*** Dataset content ***

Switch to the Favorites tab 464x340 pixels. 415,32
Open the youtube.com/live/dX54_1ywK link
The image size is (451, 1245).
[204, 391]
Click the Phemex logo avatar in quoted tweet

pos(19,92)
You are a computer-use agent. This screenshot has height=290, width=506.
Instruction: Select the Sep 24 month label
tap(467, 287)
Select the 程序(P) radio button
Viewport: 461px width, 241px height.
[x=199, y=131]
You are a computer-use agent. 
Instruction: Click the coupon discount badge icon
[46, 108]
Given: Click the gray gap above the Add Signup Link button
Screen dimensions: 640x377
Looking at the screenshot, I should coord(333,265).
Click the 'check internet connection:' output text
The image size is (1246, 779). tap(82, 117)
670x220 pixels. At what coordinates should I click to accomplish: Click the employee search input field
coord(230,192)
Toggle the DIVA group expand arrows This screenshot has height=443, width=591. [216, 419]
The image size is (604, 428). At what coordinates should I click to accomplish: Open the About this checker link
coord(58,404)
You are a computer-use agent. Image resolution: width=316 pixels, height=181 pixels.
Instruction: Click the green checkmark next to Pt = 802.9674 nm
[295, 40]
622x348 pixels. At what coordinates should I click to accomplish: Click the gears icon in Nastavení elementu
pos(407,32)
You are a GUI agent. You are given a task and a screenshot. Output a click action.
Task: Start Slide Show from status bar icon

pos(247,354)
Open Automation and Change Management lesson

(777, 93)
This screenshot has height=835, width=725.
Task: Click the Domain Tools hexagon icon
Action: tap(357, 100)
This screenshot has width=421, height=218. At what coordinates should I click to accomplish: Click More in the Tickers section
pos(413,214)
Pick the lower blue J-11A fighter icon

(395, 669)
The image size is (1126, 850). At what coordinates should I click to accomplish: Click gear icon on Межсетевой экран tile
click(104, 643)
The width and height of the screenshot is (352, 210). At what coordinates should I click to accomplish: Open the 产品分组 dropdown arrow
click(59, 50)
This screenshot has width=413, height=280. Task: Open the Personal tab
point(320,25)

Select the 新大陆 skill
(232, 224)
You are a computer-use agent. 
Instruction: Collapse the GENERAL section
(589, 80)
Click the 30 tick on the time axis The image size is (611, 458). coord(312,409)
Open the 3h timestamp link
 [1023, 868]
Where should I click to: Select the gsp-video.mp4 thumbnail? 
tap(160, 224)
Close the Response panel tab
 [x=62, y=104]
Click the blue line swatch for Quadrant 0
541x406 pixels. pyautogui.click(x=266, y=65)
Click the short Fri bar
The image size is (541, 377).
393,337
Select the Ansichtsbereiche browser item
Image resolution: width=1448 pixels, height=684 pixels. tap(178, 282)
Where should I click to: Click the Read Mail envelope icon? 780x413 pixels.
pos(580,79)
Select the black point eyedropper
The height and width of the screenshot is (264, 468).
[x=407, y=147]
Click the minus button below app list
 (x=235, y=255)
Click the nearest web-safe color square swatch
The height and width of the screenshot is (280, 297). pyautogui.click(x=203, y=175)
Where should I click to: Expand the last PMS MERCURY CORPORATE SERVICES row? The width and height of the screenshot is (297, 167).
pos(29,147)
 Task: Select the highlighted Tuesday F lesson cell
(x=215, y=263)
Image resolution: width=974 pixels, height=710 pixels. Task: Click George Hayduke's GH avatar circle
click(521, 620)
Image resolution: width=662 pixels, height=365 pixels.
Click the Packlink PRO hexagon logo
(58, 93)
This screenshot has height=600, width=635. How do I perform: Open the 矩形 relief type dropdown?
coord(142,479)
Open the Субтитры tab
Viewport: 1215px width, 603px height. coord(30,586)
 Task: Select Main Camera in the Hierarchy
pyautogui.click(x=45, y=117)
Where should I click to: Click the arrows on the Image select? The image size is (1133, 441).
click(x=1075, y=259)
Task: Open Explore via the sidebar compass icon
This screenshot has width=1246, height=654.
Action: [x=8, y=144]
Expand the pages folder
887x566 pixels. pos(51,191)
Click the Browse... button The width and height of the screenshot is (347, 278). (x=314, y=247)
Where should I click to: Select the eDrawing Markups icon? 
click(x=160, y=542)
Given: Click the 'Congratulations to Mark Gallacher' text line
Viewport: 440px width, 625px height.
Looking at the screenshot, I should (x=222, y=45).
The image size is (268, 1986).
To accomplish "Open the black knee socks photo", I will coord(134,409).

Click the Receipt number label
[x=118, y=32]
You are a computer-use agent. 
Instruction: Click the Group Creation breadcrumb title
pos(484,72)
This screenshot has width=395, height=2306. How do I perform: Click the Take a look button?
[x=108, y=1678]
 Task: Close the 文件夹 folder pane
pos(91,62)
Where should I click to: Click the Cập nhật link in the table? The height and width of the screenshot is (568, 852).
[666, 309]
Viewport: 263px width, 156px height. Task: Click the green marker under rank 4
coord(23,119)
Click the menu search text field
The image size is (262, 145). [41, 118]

*** End of Dataset content ***

**Assignment:** Write out every record, exactly as written.

**Solution for this exercise:**
Switch to the Favorites tab 464x340 pixels. 415,32
Open the youtube.com/live/dX54_1ywK link
The image size is (451, 1245).
[204, 391]
Click the Phemex logo avatar in quoted tweet

pos(19,92)
You are a computer-use agent. This screenshot has height=290, width=506.
Instruction: Select the Sep 24 month label
tap(467, 287)
Select the 程序(P) radio button
Viewport: 461px width, 241px height.
[x=199, y=131]
You are a computer-use agent. 
Instruction: Click the coupon discount badge icon
[46, 108]
Given: Click the gray gap above the Add Signup Link button
Screen dimensions: 640x377
Looking at the screenshot, I should coord(333,265).
Click the 'check internet connection:' output text
The image size is (1246, 779). tap(82, 117)
670x220 pixels. At what coordinates should I click to accomplish: Click the employee search input field
coord(230,192)
Toggle the DIVA group expand arrows This screenshot has height=443, width=591. [216, 419]
The image size is (604, 428). At what coordinates should I click to accomplish: Open the About this checker link
coord(58,404)
You are a computer-use agent. Image resolution: width=316 pixels, height=181 pixels.
Instruction: Click the green checkmark next to Pt = 802.9674 nm
[295, 40]
622x348 pixels. At what coordinates should I click to accomplish: Click the gears icon in Nastavení elementu
pos(407,32)
You are a GUI agent. You are given a task and a screenshot. Output a click action.
Task: Start Slide Show from status bar icon

pos(247,354)
Open Automation and Change Management lesson

(777, 93)
This screenshot has height=835, width=725.
Task: Click the Domain Tools hexagon icon
Action: tap(357, 100)
This screenshot has width=421, height=218. At what coordinates should I click to accomplish: Click More in the Tickers section
pos(413,214)
Pick the lower blue J-11A fighter icon

(395, 669)
The image size is (1126, 850). At what coordinates should I click to accomplish: Click gear icon on Межсетевой экран tile
click(104, 643)
The width and height of the screenshot is (352, 210). At what coordinates should I click to accomplish: Open the 产品分组 dropdown arrow
click(59, 50)
This screenshot has width=413, height=280. Task: Open the Personal tab
point(320,25)

Select the 新大陆 skill
(232, 224)
You are a computer-use agent. 
Instruction: Collapse the GENERAL section
(589, 80)
Click the 30 tick on the time axis The image size is (611, 458). coord(312,409)
Open the 3h timestamp link
 [1023, 868]
Where should I click to: Select the gsp-video.mp4 thumbnail? 
tap(160, 224)
Close the Response panel tab
 [x=62, y=104]
Click the blue line swatch for Quadrant 0
541x406 pixels. pyautogui.click(x=266, y=65)
Click the short Fri bar
The image size is (541, 377).
393,337
Select the Ansichtsbereiche browser item
Image resolution: width=1448 pixels, height=684 pixels. tap(178, 282)
Where should I click to: Click the Read Mail envelope icon? 780x413 pixels.
pos(580,79)
Select the black point eyedropper
The height and width of the screenshot is (264, 468).
[x=407, y=147]
Click the minus button below app list
 (x=235, y=255)
Click the nearest web-safe color square swatch
The height and width of the screenshot is (280, 297). pyautogui.click(x=203, y=175)
Where should I click to: Expand the last PMS MERCURY CORPORATE SERVICES row? The width and height of the screenshot is (297, 167).
pos(29,147)
 Task: Select the highlighted Tuesday F lesson cell
(x=215, y=263)
Image resolution: width=974 pixels, height=710 pixels. Task: Click George Hayduke's GH avatar circle
click(521, 620)
Image resolution: width=662 pixels, height=365 pixels.
Click the Packlink PRO hexagon logo
(58, 93)
This screenshot has height=600, width=635. How do I perform: Open the 矩形 relief type dropdown?
coord(142,479)
Open the Субтитры tab
Viewport: 1215px width, 603px height. coord(30,586)
 Task: Select Main Camera in the Hierarchy
pyautogui.click(x=45, y=117)
Where should I click to: Click the arrows on the Image select? The image size is (1133, 441).
click(x=1075, y=259)
Task: Open Explore via the sidebar compass icon
This screenshot has width=1246, height=654.
Action: [x=8, y=144]
Expand the pages folder
887x566 pixels. pos(51,191)
Click the Browse... button The width and height of the screenshot is (347, 278). (x=314, y=247)
Where should I click to: Select the eDrawing Markups icon? 
click(x=160, y=542)
Given: Click the 'Congratulations to Mark Gallacher' text line
Viewport: 440px width, 625px height.
Looking at the screenshot, I should (x=222, y=45).
The image size is (268, 1986).
To accomplish "Open the black knee socks photo", I will coord(134,409).

Click the Receipt number label
[x=118, y=32]
You are a computer-use agent. 
Instruction: Click the Group Creation breadcrumb title
pos(484,72)
This screenshot has width=395, height=2306. How do I perform: Click the Take a look button?
[x=108, y=1678]
 Task: Close the 文件夹 folder pane
pos(91,62)
Where should I click to: Click the Cập nhật link in the table? The height and width of the screenshot is (568, 852).
[666, 309]
Viewport: 263px width, 156px height. Task: Click the green marker under rank 4
coord(23,119)
Click the menu search text field
The image size is (262, 145). [41, 118]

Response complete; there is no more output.